§ **SHORT TASK**
Rewrite only the data from the line holding "The width and height of the screenshot is (920, 739)." through the last line, inclusive, keeping the requests as they are and raising each click coordinate in the answers by 52.
# start of DATA PROVIDED
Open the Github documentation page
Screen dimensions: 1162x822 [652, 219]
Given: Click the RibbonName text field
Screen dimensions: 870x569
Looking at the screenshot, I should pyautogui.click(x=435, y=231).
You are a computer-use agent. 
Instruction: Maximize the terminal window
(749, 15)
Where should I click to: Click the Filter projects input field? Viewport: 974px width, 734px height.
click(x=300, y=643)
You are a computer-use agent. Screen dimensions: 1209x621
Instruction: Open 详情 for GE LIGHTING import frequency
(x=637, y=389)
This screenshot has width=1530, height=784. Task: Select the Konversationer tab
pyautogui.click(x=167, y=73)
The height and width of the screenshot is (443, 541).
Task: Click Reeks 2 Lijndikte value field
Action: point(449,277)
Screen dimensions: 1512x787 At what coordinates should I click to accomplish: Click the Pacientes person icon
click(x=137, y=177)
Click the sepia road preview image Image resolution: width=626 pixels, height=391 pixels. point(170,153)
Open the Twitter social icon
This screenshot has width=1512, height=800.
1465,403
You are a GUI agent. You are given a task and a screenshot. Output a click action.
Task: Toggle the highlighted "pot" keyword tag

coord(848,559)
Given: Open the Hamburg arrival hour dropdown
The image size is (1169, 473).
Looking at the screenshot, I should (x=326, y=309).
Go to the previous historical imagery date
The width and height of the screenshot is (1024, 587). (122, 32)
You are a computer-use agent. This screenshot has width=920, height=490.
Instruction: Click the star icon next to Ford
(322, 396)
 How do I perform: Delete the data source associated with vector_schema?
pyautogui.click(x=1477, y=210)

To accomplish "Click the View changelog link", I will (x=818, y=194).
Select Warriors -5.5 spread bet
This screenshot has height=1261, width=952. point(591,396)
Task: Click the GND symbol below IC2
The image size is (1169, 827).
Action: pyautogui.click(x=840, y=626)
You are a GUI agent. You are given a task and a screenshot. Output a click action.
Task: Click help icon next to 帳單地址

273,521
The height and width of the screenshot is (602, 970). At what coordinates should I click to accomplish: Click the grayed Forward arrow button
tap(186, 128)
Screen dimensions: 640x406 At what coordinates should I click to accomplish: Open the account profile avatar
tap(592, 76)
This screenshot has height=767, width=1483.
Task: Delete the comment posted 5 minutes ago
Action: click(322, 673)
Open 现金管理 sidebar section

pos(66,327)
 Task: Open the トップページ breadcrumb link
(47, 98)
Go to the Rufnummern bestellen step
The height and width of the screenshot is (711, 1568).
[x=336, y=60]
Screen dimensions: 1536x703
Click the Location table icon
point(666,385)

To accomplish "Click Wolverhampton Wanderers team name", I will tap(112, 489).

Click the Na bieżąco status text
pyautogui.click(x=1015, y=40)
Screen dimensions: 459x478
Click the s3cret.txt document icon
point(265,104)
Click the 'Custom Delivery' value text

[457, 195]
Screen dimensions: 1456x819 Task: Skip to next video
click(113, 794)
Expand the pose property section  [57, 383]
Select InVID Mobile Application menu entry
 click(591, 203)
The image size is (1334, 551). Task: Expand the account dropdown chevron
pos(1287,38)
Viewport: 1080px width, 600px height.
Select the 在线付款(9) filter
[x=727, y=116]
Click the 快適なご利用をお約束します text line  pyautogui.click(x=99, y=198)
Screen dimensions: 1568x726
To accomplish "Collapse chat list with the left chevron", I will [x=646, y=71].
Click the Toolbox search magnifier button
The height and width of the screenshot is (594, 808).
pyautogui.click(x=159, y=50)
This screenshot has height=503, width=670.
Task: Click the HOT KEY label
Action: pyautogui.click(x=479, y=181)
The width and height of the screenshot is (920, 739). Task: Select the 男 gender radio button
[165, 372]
# end of DATA PROVIDED
§ **ANSWER TO THE EXERCISE**
The width and height of the screenshot is (920, 739). Task: Select the 男 gender radio button
[217, 424]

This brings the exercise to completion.